In the EU, automating mandatory exclusion (not necessarily to have AI adopt decisions, but to have it prepare reports capable of supporting independent decision-making by contracting authorities) would primarily be a matter of checking against databases of prior criminal convictions, which is not only difficult to do due to the absence of structured databases themselves, but also due to the diversity of legal regimes and the languages involved, as well as the pervasive problem of beneficial ownership and (dis)continuity in corporate personality.

Similarly, for discretionary exclusion, automation would primarily be based on retrieving information concerning grounds not easily or routinely captured in existing databases (eg conflicts of interest), as well as limited by increasingly constraining CJEU case law demanding case-by-case assessments by the contracting authority in ways that diminish the advantages of automating eg red flags based on decisions taken by a different contracting authority (or centralised authority).

Finally, automating qualitative selection would be almost impossible, as it is currently mostly based on the self-certification implicit in the ESPD. Here, the 2014 Public Procurement Directives tried to achieve administrative simplification not through the once only principle (which would be useful in creating databases supporting automatisation of some parts of the project, but on which a 2017 project does not seem to have provided many advances), but rather through the ‘tell us only if successful’ (or suspected) principle.

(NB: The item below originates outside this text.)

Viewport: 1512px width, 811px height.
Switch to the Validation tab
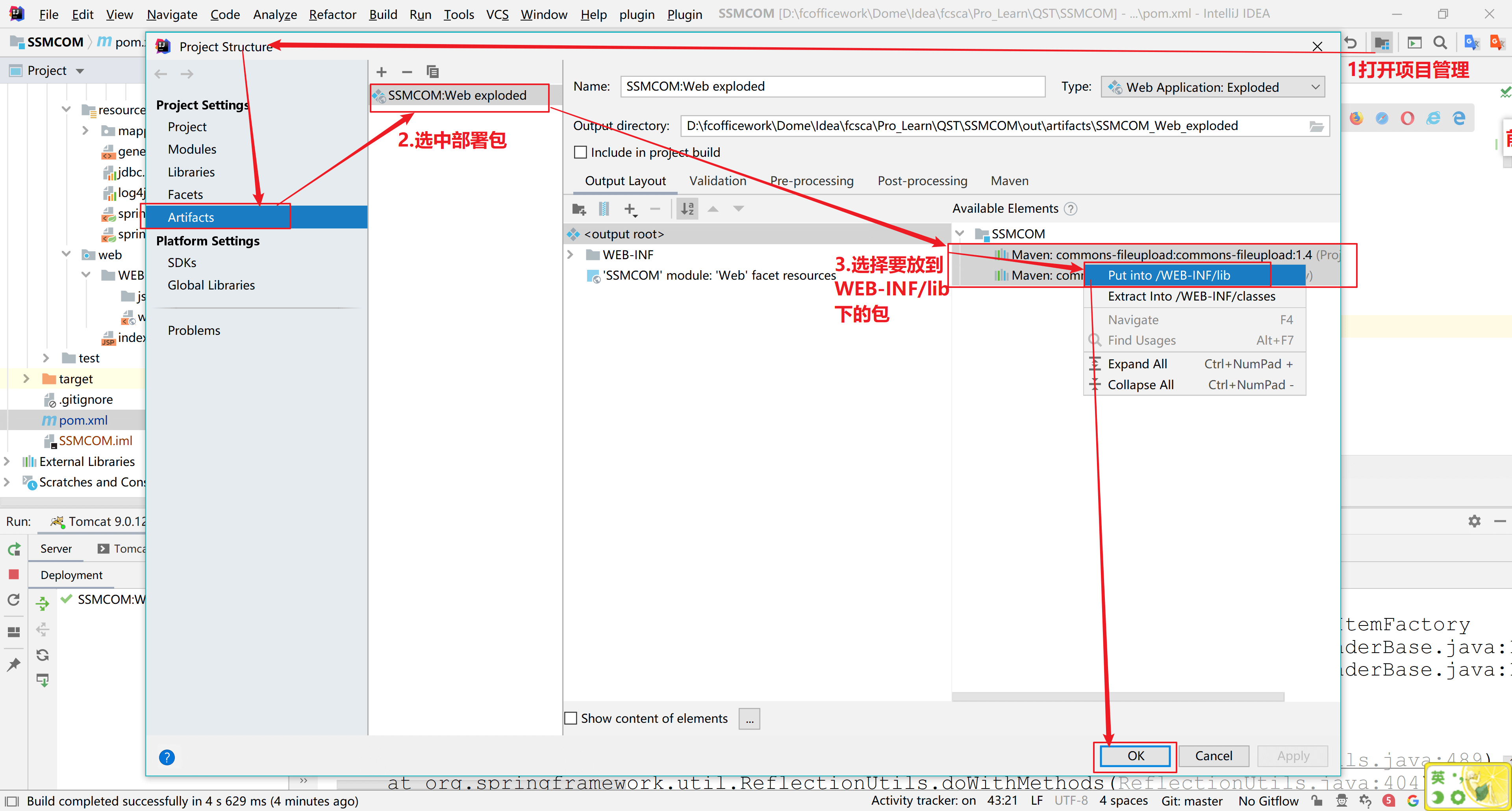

This naturally diminishes the amount of information the public buyer (and the broader public sector) holds, with repeat tenderers being completely invisible for the purposes of automation so long as they are not awarded contracts.

All of this leads me to think that there is a big blind spot in the current EU approach to open procurement data as the solution/enabler of automatisation in the context of EU public procurement practice. In fact, most of the crucial (back office) functions — and especially those relating to probity and quality screenings relating to tenderers — will not be susceptible of automation until (or rather unless) different databases are created and advanced mechanisms of interconnection of national databases are created at EU level. And creating those databases will be difficult (or simply not happen in practice) for as long as the ESPD is in place, unless a parallel system of registration (based on the once only principle) is developed for the purposes of registering onto and using eProcurement platforms (which seems to also raise some issues).

So, all in all, it would seem that more than ever we need to concentrate on the baby step of creating a suitable data architecture if we want to reap the benefits of AI (and robotic process automation in particular) any time soon. As other jurisdictions are starting to move (or crawl, to keep with the metaphor), we should not be wasting our time.